Anak itu akhirnya kalah dengan telak pada akhir pertandingan. Guru zen lalu bertanya kepada sang
ayah: "Tidakkah Anda lihat bahwa anak Anda telah menunjukkan keberanian?". Sang ayah
menjawab: "Saya merasa malu pada anak saya! Setelah berlatih selama tiga bulan, Dia hanya bisa
begini saja, latihan apa yang dilakukannya hingga hasilnya seperti ini?! Dia begitu lemah dan
langsung jatuh ke lantai ketika diserang. Saya tidak berpikir dia tidak pemberani sama sekali." Sang
ayah sangat kecewa.
Guru lalu berkata: "Saya minta maaf, Saya melihat bahwa Anda hanya berpikir dangkal tentang
kegagalan dan keberhasilan. Apakah Anda tidak melihat bahwa anak Anda memiliki keberanian dan

dengan berani untuk berdiri setelah ia terjatuh? Kesuksesan adalah keberanian untuk bangkit berdiri
setelah kita terjatuh, hal ini yang harus dimiliki oleh seorang pria sejati."
Sang ayah tiba-tiba mendapat pencerahan dan mengucapkan terima kasih sedalam-dalam kepada
sang guru kemudian ia membawa anaknya kembali untuk pulang.
Inti dari cerita inspirasi ini adalah kita seharusnya tidak boleh hanya fokus pada hasil instan ketika
melakukan sesuatu.

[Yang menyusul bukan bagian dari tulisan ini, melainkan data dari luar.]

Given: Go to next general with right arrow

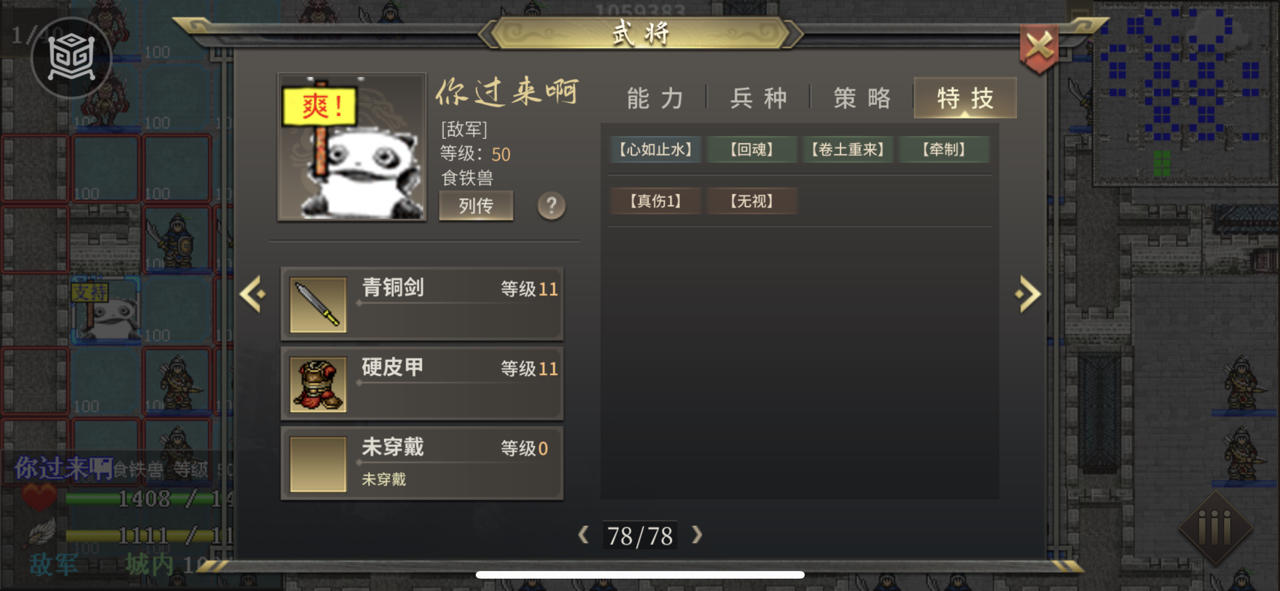Looking at the screenshot, I should [1027, 294].
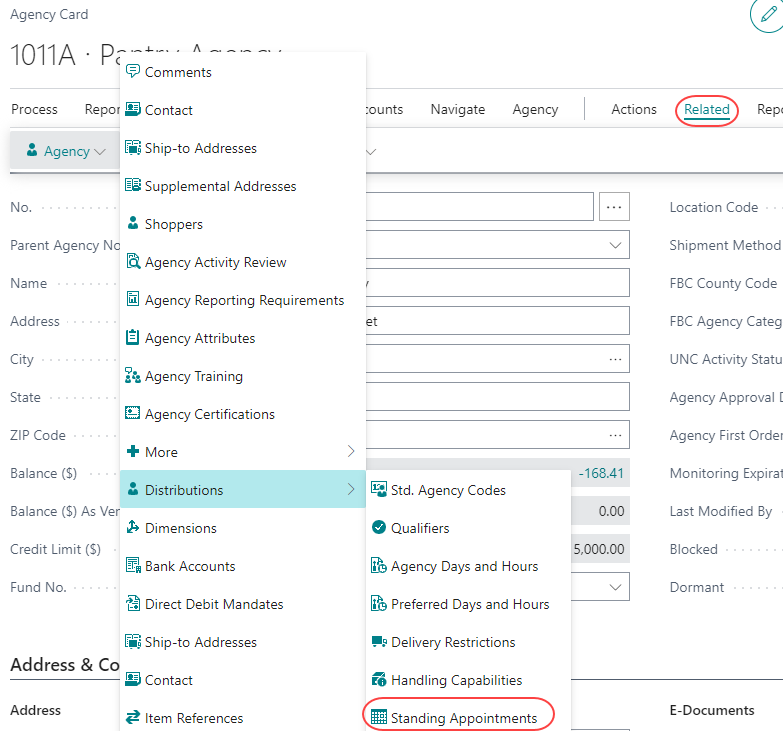Click the Standing Appointments calendar grid icon
Screen dimensions: 783x731
click(378, 718)
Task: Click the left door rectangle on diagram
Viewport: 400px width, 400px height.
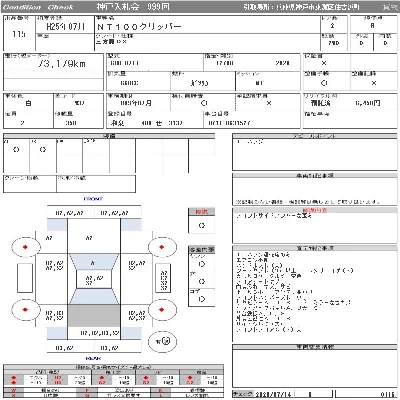Action: [x=25, y=278]
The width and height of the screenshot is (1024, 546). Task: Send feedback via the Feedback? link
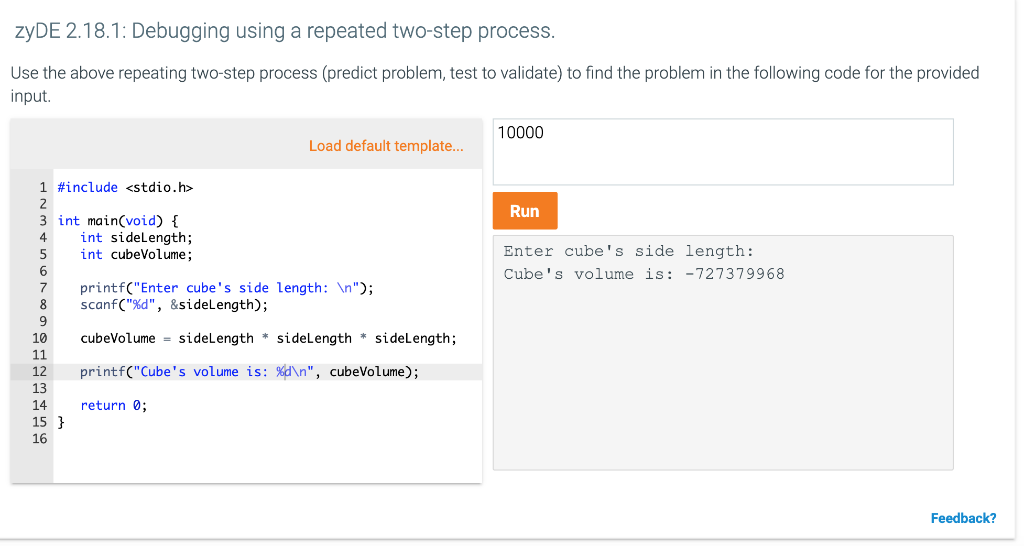click(x=963, y=518)
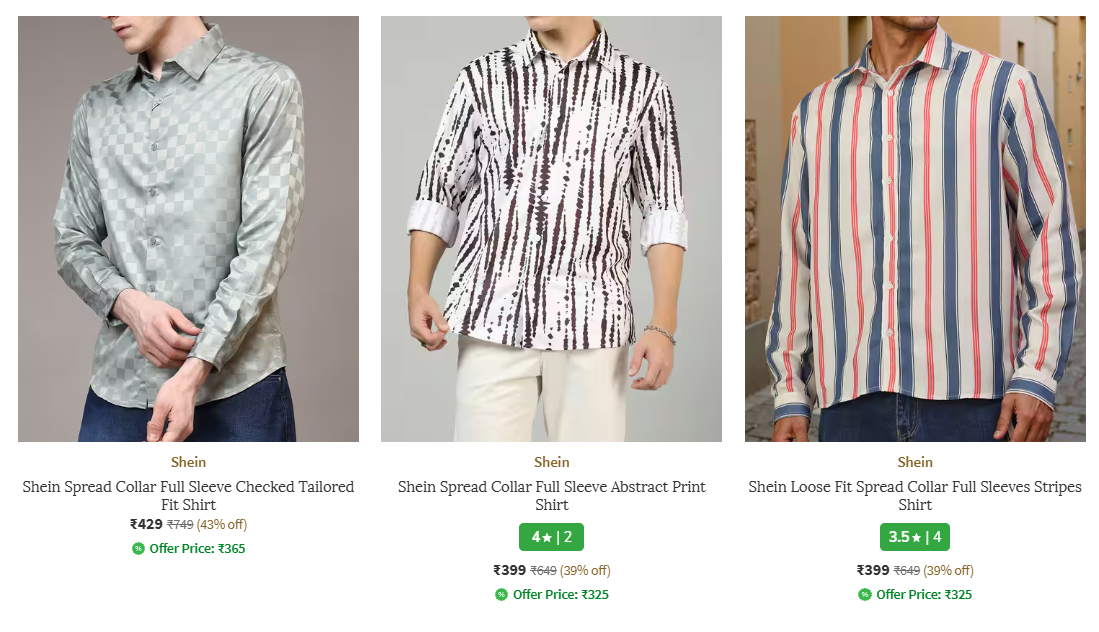Open Shein Loose Fit Stripes Shirt title
This screenshot has width=1099, height=632.
914,495
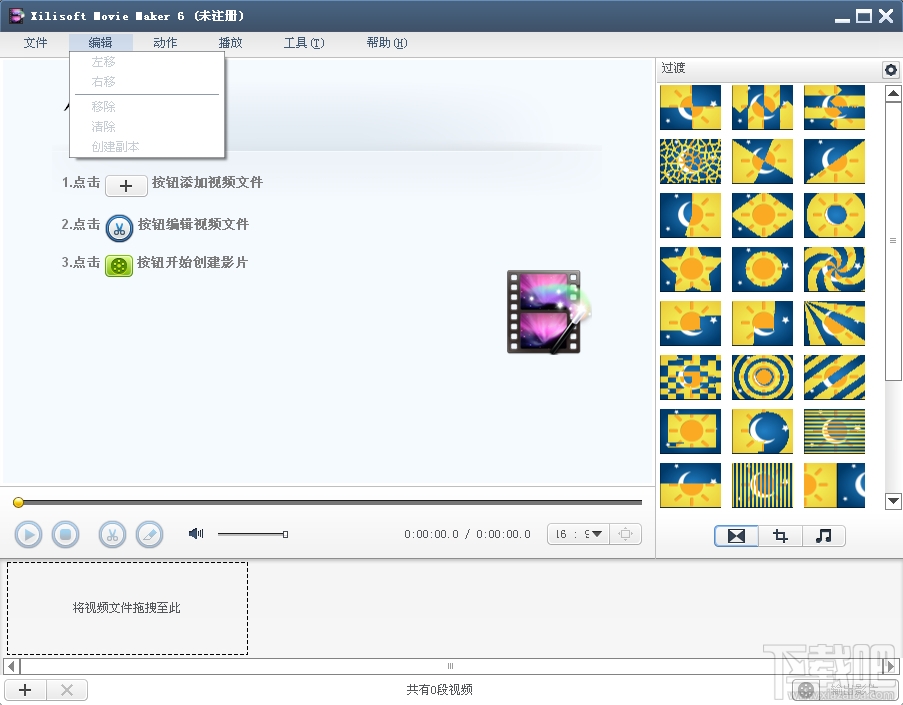Click the volume slider track

point(250,533)
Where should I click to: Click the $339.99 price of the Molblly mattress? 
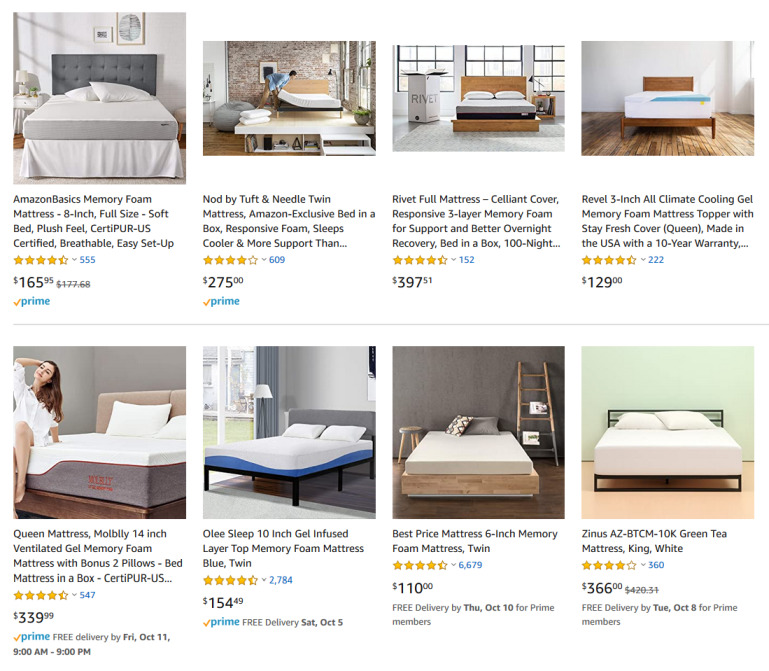pos(34,616)
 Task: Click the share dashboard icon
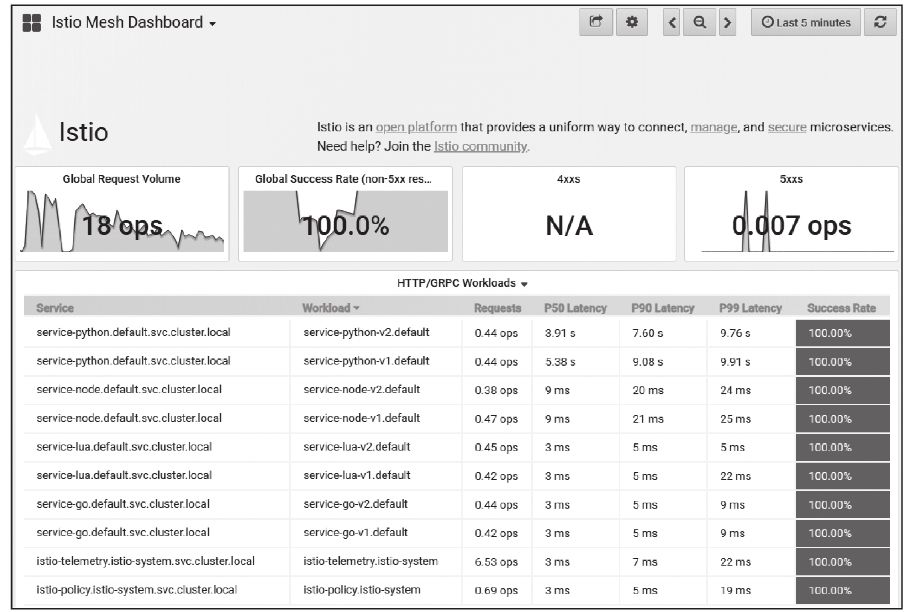pos(596,22)
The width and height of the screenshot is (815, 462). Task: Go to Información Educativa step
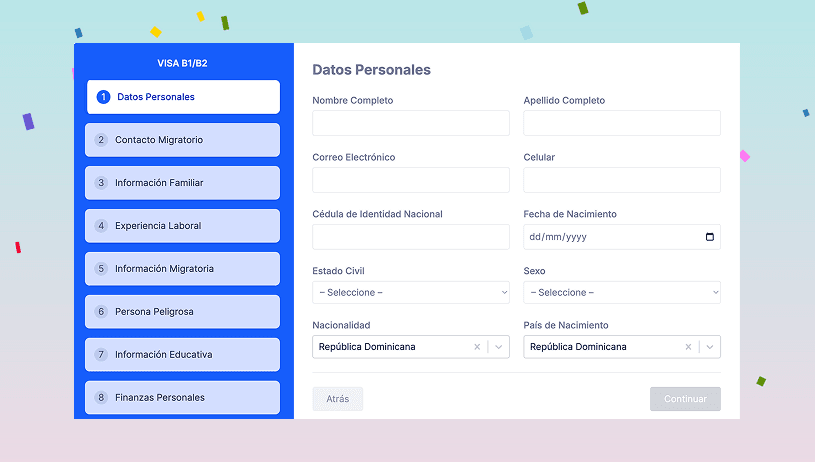click(183, 355)
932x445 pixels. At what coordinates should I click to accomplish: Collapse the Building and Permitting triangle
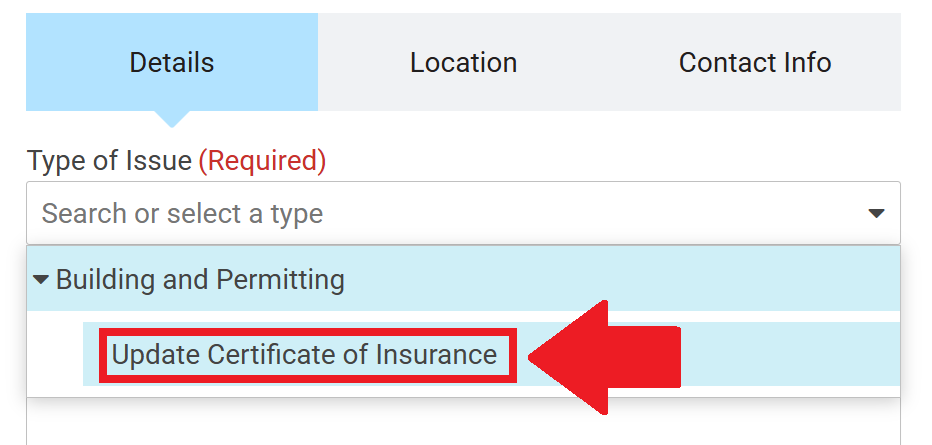pyautogui.click(x=41, y=280)
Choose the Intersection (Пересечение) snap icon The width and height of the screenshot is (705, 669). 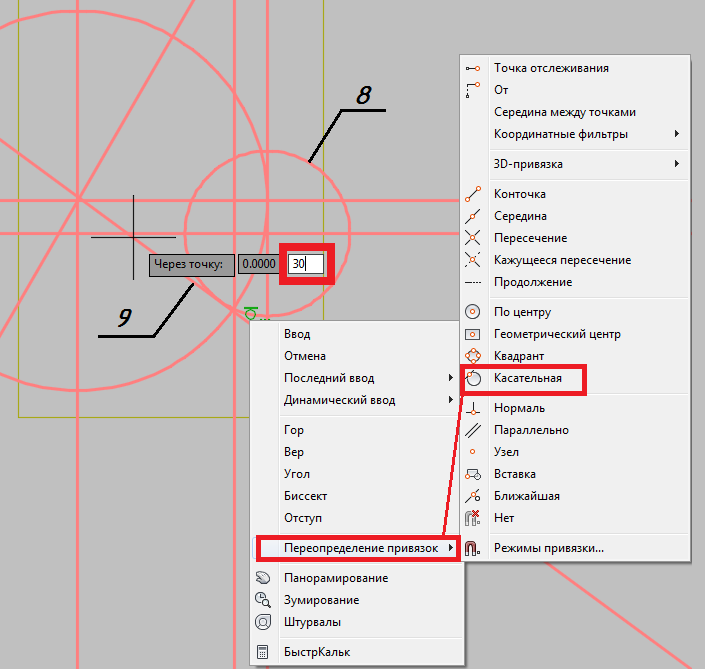click(474, 238)
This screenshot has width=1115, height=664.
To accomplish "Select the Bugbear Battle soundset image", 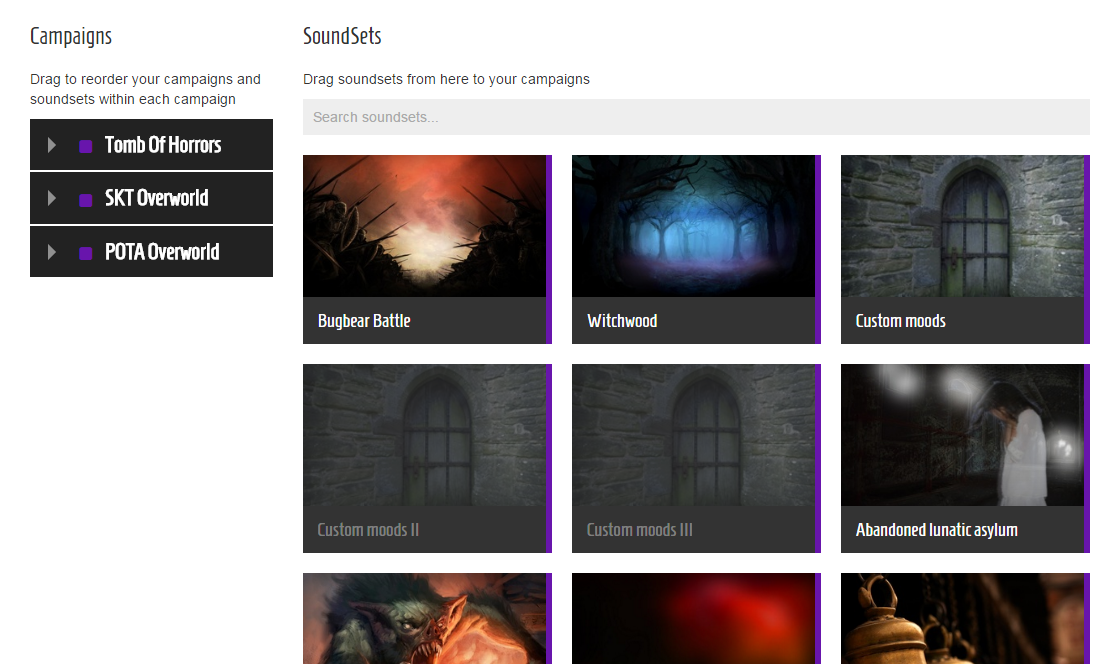I will [425, 226].
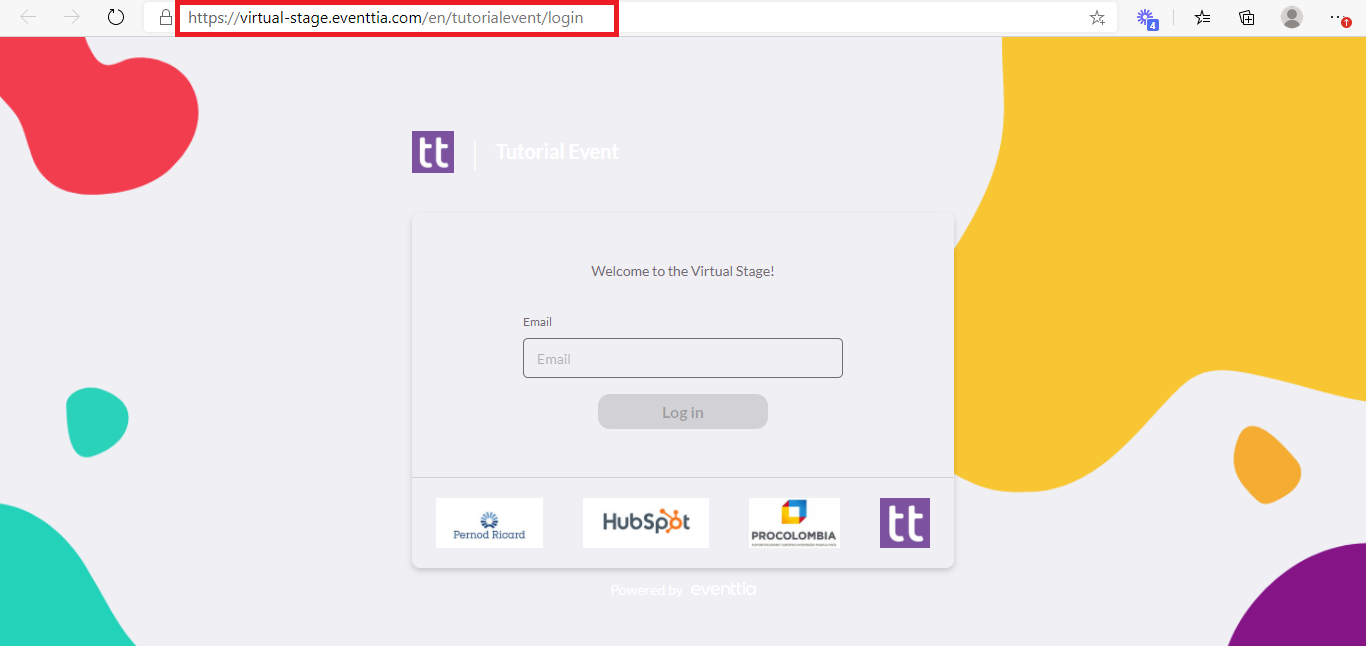This screenshot has height=646, width=1366.
Task: Click the browser profile avatar
Action: pos(1292,17)
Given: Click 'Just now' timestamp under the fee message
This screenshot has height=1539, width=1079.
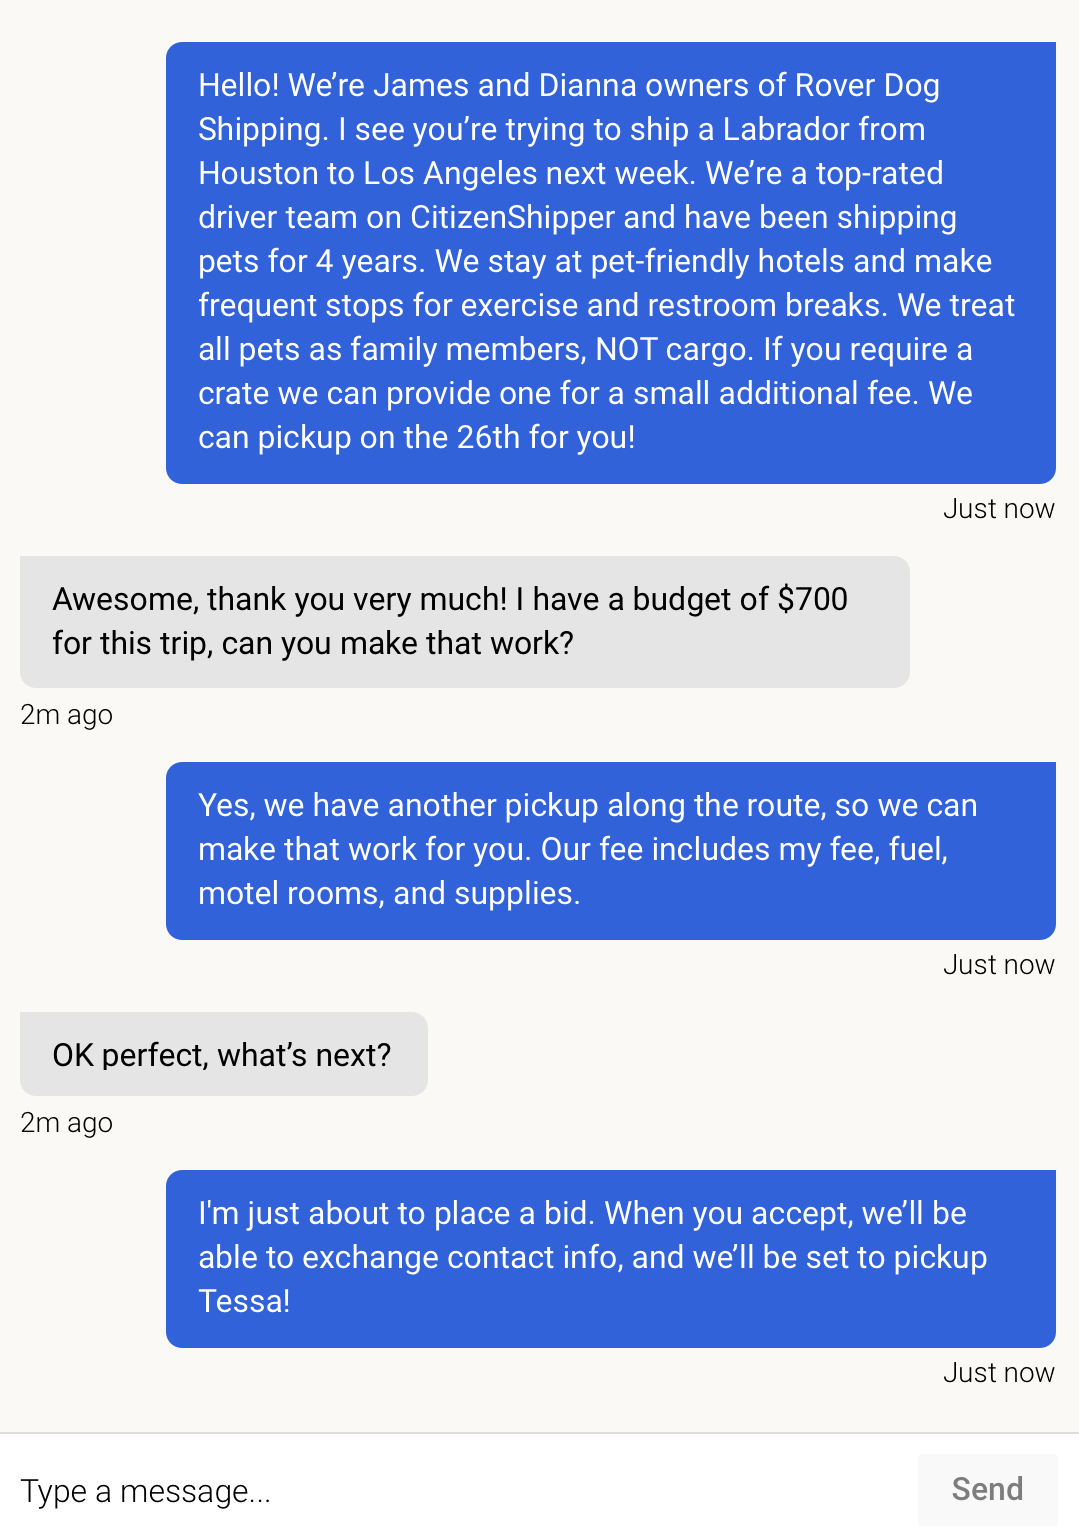Looking at the screenshot, I should click(998, 965).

Pengalaman yang telah kita peroleh dan upaya yang telah kita berikan adalah
hal yang paling berharga. Jika kehidupan seseorang selalu mulus, ia tidak akan pernah merasakan
manisnya sebuah kesuksesan setelah harus berkerja keras tanpa menyerah. Hal yang terpenting
adalah untuk mengingat pengalaman dan pelajaran dari kegagalan kita dan dengan berani bergerak
untuk maju ke jalan kesuksesan dengan perencanaan yang baik.